City tax dollars collected from a 4 percent charge on hotel rooms — which once helped fund such community events as Independence Day at Fort Vancouver and the Vancouver Wine & Jazz Festival — now go exclusively to pay off debt at the Hilton Vancouver Washington.
The tax traditionally went to paying debt on the $68 million hotel and convention center downtown, with the rest dedicated to city and community events and programs that promote tourism. State law prohibits the lodging tax from being spent on anything besides tourism promotion.
The idea was: When needed, the tax would help cover the debt payment for the Hilton, and whatever the Hilton didn’t need, would go to tourism-related events.
But the trouble with a lodging tax is that it goes down as the number of reserved rooms drops, meaning there’s less tax to go around. Problems for the Hilton are compounded, as fewer rooms booked also mean a smaller profit margin.
The result: The city feels the lodging tax will be more consistently needed by the Hilton — so it’s cut off the money for the events.
The tax has supplied events anywhere from a high of $176,500 in 2007 to a low of about $70,000 in 2010 — before the city council approved a two-year budget that cut off the lodging tax money flow entirely.
Instead, about $85,000 a year in 2011 and 2012 is being drawn from the general fund for events. It’s a trickle that City Manager Eric Holmes said he’s likely to stop in his recommendations for the 2013-14 budget.
“It’s highly probable, in the next biennium, those resources won’t be available,” Holmes said Friday.
Value of tourism
Wine & Jazz Festival Director Michael Kissinger said the loss of lodging tax money for events like his represents a “huge policy problem” for the city. The tax was a tool that allowed the city to collect money from out-of-towners and reinvest it into drawing more tourism, he said.
“We used that money for marketing and promotion, we used it for advertising. … The city of Vancouver has received huge benefit from that,” Kissinger said, adding that estimates have shown the annual summer event has brought a $9 million benefit to the city over its 15-year history. “Now that lodging tax is being shifted from its original intent. It’s being shifted to pay for the convention center. It’s unfortunate, it’s just unfortunate.”
The popular event got $20,000 in 2011, down from a high of $40,000 in 2007. He called the end of city support for the program “a gigantic chunk of money we lose.”
Along with Independence Day and the Wine & Jazz Festival, lodging tax dollars in the past have also gone to the Clark County Historic Museum, Discovery Walks, the Confluence Project and the Vancouver Downtown Association.
Of course, the Hilton itself has also played a prominent role in bringing visitors to the city. Recent events have included Libertarian Ron Paul’s visit on Thursday, a summer anime convention this and countless community events like the Rotary’s New Year’s Gala.
$4 million a year
As the economy continues to hobble the hotel industry, the city-owned hotel and convention center operated by Hilton Corp. has struggled to make its $4 million annual bond payments.
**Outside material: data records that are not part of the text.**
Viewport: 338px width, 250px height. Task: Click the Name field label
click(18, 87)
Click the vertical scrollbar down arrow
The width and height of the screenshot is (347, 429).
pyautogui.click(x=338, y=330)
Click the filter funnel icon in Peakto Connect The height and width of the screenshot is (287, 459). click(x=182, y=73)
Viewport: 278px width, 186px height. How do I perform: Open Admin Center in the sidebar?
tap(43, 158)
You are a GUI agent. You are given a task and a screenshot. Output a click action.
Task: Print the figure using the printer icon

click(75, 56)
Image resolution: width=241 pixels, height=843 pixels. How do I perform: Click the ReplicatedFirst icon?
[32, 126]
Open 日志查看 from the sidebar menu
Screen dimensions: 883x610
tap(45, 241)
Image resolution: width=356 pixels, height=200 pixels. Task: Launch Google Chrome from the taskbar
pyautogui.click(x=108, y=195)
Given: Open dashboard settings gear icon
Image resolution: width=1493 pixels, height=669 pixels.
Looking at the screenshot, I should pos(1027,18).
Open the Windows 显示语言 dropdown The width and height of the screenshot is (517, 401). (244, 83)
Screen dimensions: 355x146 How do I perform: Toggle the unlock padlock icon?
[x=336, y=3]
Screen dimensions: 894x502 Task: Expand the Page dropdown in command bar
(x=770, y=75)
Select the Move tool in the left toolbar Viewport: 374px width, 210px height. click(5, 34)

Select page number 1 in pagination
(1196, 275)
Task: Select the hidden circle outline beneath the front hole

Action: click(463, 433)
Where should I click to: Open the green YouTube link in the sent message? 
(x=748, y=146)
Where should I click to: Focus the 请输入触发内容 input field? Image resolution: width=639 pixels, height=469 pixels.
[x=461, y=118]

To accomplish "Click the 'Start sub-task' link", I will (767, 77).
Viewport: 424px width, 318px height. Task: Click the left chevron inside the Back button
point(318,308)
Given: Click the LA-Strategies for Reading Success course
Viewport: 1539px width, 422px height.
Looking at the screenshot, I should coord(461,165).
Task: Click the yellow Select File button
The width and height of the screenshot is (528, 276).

The city had to dip into reserve funds in December 2010 to cover the $584,420 it was short on its $1.6 million payment. No reserves were tapped in 2011. Each year, the city is financially obligated to provide up to $650,000 to pay off debt, should the Hilton fall short.
City Chief Financial Officer Lloyd Tyler said lodging tax collections should be high enough to cover any debt payments. The city’s general fund — which covers public safety and other core services — is the final backstop if all other reserves are exhausted.
Before 2010, the Hilton was able to meet its annual bond payments through its operating revenue, the lodging tax and a sales tax credit from the state.
The city said Friday that it also corrected a banking error, in which the Hilton’s financial trustee, U.S. Bank, was drawing money from a reserve fund to cover debt payments, rather than covering shortfalls via lodging tax reserves.
Vancouver transferred $1.7 million into the bank reserves from its lodging tax stores. The money does not represent additional funds to the Hilton, but rather a correction of the banking error.
“The bank should have sent us the bill first,” rather than use its operating reserves — similar to the way a homeowner’s escrow account would be used before a homeowner’s own savings, Holmes said.